[Records from a pointing dataset]
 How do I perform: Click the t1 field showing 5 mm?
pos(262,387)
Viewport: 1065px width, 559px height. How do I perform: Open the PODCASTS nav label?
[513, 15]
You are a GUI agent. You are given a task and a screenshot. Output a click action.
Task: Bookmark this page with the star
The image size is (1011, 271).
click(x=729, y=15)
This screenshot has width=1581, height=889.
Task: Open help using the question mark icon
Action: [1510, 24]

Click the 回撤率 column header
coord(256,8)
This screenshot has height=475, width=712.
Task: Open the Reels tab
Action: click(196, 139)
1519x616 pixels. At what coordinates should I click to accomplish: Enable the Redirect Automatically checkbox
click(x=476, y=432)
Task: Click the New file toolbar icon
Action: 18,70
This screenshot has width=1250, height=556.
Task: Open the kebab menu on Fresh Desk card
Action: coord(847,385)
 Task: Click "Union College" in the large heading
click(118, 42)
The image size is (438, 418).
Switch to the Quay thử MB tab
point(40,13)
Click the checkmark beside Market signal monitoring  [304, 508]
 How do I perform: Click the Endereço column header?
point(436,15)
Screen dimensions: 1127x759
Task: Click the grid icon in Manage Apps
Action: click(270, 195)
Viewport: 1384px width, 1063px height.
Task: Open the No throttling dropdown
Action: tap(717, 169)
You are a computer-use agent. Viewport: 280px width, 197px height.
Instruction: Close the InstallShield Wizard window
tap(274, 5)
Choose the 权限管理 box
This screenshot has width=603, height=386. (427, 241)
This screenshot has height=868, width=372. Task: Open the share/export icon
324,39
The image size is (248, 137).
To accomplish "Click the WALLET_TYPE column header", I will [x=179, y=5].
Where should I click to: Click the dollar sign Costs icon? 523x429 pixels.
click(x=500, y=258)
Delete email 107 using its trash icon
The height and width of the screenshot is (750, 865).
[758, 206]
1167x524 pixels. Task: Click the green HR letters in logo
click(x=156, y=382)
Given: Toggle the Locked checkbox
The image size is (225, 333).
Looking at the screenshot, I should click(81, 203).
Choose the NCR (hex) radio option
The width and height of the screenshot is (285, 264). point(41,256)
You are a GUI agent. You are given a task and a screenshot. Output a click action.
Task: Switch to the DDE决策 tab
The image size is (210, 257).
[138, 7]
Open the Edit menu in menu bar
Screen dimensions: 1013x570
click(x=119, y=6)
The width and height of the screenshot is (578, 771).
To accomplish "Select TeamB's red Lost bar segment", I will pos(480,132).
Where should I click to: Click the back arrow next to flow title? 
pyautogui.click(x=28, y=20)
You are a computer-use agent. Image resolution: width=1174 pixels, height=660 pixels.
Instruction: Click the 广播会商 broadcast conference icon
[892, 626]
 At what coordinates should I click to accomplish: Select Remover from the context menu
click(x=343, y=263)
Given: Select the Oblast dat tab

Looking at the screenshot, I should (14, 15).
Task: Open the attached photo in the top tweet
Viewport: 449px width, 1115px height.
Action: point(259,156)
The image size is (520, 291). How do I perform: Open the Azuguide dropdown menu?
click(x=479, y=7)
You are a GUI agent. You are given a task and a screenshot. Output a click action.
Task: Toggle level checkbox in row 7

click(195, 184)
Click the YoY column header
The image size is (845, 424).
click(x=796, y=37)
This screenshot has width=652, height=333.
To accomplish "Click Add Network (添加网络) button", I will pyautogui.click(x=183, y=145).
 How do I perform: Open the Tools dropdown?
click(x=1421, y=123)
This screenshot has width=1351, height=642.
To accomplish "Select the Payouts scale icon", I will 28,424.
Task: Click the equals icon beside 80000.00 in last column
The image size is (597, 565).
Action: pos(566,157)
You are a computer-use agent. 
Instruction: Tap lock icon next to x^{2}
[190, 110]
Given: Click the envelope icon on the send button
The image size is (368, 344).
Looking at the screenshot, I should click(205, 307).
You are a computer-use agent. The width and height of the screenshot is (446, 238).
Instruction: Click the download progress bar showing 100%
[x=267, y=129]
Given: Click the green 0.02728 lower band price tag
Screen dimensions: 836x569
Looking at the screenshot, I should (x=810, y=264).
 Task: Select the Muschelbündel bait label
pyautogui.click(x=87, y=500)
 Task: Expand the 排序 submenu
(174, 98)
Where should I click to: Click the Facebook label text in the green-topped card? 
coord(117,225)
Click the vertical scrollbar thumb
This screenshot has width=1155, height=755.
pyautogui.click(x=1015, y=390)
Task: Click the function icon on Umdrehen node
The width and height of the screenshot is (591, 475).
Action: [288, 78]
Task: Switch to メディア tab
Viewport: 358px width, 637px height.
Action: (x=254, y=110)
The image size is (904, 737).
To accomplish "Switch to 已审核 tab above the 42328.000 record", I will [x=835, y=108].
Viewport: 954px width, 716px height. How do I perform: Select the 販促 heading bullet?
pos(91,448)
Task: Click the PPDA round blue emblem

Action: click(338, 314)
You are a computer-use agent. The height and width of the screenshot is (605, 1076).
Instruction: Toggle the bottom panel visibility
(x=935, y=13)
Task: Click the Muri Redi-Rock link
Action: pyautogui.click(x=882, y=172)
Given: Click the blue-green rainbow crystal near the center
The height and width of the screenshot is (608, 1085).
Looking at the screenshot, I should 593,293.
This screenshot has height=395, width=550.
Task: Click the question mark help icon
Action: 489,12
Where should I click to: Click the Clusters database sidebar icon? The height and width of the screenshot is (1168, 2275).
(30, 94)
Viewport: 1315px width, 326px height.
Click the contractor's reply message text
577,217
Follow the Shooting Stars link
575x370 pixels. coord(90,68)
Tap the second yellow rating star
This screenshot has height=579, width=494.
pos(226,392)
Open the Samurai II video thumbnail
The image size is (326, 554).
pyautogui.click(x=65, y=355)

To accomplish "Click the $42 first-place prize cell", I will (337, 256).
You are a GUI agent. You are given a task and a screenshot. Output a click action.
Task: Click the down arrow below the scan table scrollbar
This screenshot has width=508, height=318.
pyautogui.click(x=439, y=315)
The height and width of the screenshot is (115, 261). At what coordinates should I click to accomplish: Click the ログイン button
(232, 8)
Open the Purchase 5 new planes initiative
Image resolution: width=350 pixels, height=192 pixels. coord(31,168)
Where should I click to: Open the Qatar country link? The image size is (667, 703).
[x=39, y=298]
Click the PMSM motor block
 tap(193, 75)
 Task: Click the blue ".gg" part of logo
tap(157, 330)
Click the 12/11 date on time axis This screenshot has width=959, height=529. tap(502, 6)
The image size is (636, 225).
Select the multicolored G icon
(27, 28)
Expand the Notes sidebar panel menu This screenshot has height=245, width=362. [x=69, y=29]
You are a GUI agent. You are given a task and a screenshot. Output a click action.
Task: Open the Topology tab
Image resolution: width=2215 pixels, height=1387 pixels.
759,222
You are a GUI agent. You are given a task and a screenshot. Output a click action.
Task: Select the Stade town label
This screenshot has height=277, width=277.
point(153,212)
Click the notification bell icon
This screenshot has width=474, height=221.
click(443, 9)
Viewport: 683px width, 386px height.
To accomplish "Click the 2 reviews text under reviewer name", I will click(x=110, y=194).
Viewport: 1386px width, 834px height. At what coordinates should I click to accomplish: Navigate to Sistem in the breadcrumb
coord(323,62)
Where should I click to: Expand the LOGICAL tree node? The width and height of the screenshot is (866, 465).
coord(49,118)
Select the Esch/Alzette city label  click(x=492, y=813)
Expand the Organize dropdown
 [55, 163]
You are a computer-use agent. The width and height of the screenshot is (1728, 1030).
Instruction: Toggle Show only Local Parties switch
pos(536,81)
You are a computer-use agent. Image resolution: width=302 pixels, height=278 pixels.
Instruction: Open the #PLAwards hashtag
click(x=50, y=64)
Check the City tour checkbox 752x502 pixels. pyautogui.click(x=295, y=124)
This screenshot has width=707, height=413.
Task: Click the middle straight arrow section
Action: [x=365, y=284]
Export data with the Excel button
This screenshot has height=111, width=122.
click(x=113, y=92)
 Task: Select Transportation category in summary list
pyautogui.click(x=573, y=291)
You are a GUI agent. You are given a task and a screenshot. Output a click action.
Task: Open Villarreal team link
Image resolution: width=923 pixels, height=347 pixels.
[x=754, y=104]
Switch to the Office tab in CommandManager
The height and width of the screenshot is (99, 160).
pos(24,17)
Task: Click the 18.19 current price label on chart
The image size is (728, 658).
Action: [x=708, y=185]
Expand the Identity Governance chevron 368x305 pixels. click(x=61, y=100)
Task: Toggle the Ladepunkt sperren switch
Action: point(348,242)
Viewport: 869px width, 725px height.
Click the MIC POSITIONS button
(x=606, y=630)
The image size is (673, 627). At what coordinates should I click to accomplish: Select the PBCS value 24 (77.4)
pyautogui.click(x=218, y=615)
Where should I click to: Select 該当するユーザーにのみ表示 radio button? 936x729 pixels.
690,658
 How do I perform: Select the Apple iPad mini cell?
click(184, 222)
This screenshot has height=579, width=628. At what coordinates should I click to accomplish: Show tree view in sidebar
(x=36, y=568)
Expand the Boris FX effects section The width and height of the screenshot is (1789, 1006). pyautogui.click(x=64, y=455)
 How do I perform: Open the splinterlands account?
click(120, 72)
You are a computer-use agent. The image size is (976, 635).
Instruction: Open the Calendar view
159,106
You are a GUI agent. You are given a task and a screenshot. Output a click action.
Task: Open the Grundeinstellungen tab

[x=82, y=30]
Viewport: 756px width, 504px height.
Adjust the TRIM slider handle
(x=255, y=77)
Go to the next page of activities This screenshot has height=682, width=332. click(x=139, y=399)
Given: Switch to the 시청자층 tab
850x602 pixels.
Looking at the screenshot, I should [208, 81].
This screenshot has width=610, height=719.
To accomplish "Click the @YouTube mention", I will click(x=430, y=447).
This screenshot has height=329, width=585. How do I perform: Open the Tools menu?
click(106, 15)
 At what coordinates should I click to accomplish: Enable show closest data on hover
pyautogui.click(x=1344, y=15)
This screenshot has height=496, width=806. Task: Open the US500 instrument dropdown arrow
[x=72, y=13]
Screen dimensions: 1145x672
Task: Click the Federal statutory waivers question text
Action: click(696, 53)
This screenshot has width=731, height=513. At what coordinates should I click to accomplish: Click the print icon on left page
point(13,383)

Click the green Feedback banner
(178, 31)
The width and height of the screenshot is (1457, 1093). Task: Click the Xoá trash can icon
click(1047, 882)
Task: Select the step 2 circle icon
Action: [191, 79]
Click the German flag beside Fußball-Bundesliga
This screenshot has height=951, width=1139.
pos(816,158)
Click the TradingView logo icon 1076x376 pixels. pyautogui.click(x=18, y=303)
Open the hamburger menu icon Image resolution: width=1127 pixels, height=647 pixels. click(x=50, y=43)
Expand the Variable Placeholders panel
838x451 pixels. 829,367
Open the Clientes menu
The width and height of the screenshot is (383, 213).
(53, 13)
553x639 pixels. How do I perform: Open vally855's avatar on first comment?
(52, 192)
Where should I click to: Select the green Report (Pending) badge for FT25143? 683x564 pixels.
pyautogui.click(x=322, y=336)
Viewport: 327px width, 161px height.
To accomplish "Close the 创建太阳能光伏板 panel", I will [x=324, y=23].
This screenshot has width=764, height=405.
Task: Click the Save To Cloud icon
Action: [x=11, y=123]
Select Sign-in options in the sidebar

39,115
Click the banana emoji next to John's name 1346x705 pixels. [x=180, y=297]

_Given exercise_
Transcribe without changes the part of the items above that opens with the line containing "This screenshot has height=496, width=806." and closes with the line containing "pyautogui.click(x=322, y=336)", both lines included.

_Correct response_
This screenshot has height=496, width=806. Task: Open the US500 instrument dropdown arrow
[x=72, y=13]
Screen dimensions: 1145x672
Task: Click the Federal statutory waivers question text
Action: click(696, 53)
This screenshot has width=731, height=513. At what coordinates should I click to accomplish: Click the print icon on left page
point(13,383)

Click the green Feedback banner
(178, 31)
The width and height of the screenshot is (1457, 1093). Task: Click the Xoá trash can icon
click(1047, 882)
Task: Select the step 2 circle icon
Action: [191, 79]
Click the German flag beside Fußball-Bundesliga
This screenshot has height=951, width=1139.
pos(816,158)
Click the TradingView logo icon 1076x376 pixels. pyautogui.click(x=18, y=303)
Open the hamburger menu icon Image resolution: width=1127 pixels, height=647 pixels. click(x=50, y=43)
Expand the Variable Placeholders panel
838x451 pixels. 829,367
Open the Clientes menu
The width and height of the screenshot is (383, 213).
(53, 13)
553x639 pixels. How do I perform: Open vally855's avatar on first comment?
(52, 192)
Where should I click to: Select the green Report (Pending) badge for FT25143? 683x564 pixels.
pyautogui.click(x=322, y=336)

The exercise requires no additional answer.